He also made the point that the Hebrew words for justice (tzedek) and charity (tzedaka) come from the same root, showing that charity is born out of a sense of justice. Drawing a parallel between charity and harmony, Rubinstein said that in court, judges try to merge justice with harmony.
There should be greater harmony in the area of conversion, he said, underscoring that all Jewish trends must be respected.
“Antisemites don’t care what sort of a Jew you are, and look at all Jews in the same way,” he commented.
Rubinstein also related to the non-Jewish citizens of Israel, stating that more must be done to give them a feeling of equality and belonging.

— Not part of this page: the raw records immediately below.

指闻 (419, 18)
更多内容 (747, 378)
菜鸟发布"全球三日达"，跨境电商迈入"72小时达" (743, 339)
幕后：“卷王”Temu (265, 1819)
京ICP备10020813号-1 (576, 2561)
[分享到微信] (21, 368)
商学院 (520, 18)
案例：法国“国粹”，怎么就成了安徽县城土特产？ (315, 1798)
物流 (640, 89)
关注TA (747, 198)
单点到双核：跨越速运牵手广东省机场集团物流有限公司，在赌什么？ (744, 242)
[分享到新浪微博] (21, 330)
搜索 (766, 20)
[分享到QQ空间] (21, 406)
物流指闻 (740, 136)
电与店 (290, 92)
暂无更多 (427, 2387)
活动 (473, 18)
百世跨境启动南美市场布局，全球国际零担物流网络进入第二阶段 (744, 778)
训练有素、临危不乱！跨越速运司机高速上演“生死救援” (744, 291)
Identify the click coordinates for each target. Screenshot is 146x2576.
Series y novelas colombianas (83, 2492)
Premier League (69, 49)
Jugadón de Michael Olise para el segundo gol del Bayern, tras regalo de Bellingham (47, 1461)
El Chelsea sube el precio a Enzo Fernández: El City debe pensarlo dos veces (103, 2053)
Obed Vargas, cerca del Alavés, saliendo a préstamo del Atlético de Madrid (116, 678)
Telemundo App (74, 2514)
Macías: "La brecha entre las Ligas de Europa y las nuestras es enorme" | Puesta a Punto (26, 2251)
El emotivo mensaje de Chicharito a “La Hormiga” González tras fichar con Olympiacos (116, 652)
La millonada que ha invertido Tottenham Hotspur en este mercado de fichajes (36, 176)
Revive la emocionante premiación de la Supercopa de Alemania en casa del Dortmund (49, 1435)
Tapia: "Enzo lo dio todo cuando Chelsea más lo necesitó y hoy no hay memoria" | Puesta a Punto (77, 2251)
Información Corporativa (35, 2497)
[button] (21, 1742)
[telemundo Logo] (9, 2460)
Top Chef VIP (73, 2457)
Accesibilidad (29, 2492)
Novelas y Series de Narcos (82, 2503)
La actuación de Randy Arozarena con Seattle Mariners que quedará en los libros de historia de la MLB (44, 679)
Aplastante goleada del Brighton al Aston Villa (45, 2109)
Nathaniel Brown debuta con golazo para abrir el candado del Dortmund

Earlier on, Rivlin had raised the issue of who is a Jew, a problem that had also bothered Israel’s founding prime minister David Ben-Gurion, who in October 1958, had sent a letter to fifty leading Jewish scholars in Israel and abroad to get their thoughts on the subject. Ben-Gurion personally believed that Judaism in itself is great, and that the Jewish people, having been influenced by many sources, enabled it to flourish in different cultural environments.
Given the current atmosphere, Rivlin was of the opinion that there should be a return to Ben-Gurion’s viewpoint.
While there is now an Israeli definition of who is a Jew, it does not always coincide with the definitions in different Diaspora communities, which is why “the question of who is a Jew is more relevant than ever,” said Rivlin.